═════ Reading passage ═════

The inferno is part of their past and it will also be part of their future. 15,000, 29,000 and 39,000 years ago, the Phlegraean Fields erupted ten to eighty times stronger than Vesuvius could ever be capable of. The eruptions buried the whole region under itself, all of Naples is built on and partly from volcanic stone. The ash particles in the atmosphere caused a volcanic winter in large parts of the earth for years, which could have led to the erosion of the Neanderthals. If the Phlegraean Fields were to erupt at such a scale again, around three million people in the Gulf of Naples would be in immediate fatal danger. Nevertheless, the civil defence is planning for a rather small eruption despite its supervolcano status and would only evacuate 450,000 people in the case of an emergency. This could be justified by the fact that the gigantic eruptions date back a long time ago. But the more time that passes, the more likely a major event will take place. And the supervolcano is up and running again, in 2012 the civil protection declared the second of four alarm stages: There is increased attention.

 

Giuseppe Mastrolorenzo accuses the authorities of a typical Neapolitan approach to the risk: Facite ammuina, to create confusion. The phrase goes back to an alleged ship command in the 19th century, according to which all sailors were to change position when superiors came on board to pretend to be busy without anything actually happening. And it is perhaps also typically Neapolitan that this story was invented.

 

"Campania is the best," says Claudia Campobasso unaffected by such criticism - the best in civil defence, she says. She has been the director of the regional Protezione Civile for several months, wearing a palm-sized cloth flower on her lapel. She proudly walks through the Operation Room and to the Emergency Desk,  surveillance screens are hastily turned on by the workers and espressos in plastic cups are being distributed. She can see Vesuvius from her office on the 16th floor of the Naples Business Centre. "Beautiful, isn't it?”

═════ Given records ═════

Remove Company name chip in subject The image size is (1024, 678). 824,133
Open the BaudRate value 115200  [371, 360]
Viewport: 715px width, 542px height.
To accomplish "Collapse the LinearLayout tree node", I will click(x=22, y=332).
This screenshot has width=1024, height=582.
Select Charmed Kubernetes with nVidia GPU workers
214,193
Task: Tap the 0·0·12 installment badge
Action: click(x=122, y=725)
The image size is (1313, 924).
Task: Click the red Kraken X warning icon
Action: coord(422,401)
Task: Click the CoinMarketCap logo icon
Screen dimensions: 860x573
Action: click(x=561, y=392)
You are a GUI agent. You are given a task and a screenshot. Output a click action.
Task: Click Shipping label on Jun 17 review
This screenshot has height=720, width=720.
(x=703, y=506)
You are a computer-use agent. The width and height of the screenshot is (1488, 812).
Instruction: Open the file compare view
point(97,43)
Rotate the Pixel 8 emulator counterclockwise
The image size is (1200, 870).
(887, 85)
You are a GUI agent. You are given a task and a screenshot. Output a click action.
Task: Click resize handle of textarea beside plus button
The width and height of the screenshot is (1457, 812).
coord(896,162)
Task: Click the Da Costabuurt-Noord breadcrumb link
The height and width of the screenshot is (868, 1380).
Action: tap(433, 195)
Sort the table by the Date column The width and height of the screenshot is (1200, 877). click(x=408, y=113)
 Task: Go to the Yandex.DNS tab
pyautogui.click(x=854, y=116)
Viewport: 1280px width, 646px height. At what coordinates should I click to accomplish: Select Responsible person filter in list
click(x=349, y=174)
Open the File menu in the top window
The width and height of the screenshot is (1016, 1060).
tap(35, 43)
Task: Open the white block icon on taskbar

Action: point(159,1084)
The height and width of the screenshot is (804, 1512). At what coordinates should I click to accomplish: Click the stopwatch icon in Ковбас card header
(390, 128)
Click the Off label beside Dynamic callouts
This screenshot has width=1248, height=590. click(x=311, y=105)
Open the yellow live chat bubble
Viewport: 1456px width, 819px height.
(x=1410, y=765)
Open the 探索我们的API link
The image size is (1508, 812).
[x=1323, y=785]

═════

### What this exercise asks
1) Does each statement agree with the text on the Phlegraean Fields? Answer yes or no for each, quoting the words of the text that decide it.
(a) In an emergency, the civil defence would evacuate 450,000 people.
(b) In 2012 the civil protection declared the third of four alarm stages.
(c) Claudia Campobasso can see Vesuvius from her office.
2) In the text on the Phlegraean Fields, what Neapolitan phrase does Giuseppe Mastrolorenzo use for the authorities' approach to the risk?
3) Carry on the text on the Phlegraean Fields from the point where it stops.
The entries above play no part here.

### Exercise answers
1)
(a) Yes: "would only evacuate 450,000 people in the case of an emergency"
(b) No: "in 2012 the civil protection declared the second of four alarm stages"
(c) Yes: "She can see Vesuvius from her office on the 16th floor of the Naples Business Centre."

2) "Facite ammuina," meaning to create confusion.

3)
She explains calmly that in case of an evacuation everyone can escape with their own car, the roads would be free, they would make sure of that. “The volcano will announce the eruption beforehand”, she continues, "that is scientifically proven.” Experts like Mastrolorenzo think traffic chaos is more likely, which would force people to flee on foot. At the mention of his name, Campobasso's smile dies. It is best to talk to his institute director, not to him, "scientists have their own opinions". Ten minutes later she declares the interview finished, assures to answer written questions, but never will.

 

Opposite to the exit hangs the image of an erupting volcano, the lava bursting out of the crater in red and yellow wool threads. The light barrier of the automatic sliding door is broken. When leaving the headquarters of the civil defence in the shadow of the volcano, one must push a scrap of paper between the doors, so that they open.

 

LISBON: Limits of Enlightenment

 

Natural disasters destroy not only parts of our world, but also worldviews. In no other European city is this certainty as present as in Lisbon. Its trauma is Europe's trauma. The difficulty is to keep the memory alive and draw the right conclusions.

 

Europe's history divides into a before and an after. Before, Portugal was a world power with far-reaching colonies. Lisbon, then, one of the largest cities in Europe, was its shining jewel, its harbor on the Tejo River was the gateway to the world. Afterwards, nothing was the same as before. In-between, the earth trembled.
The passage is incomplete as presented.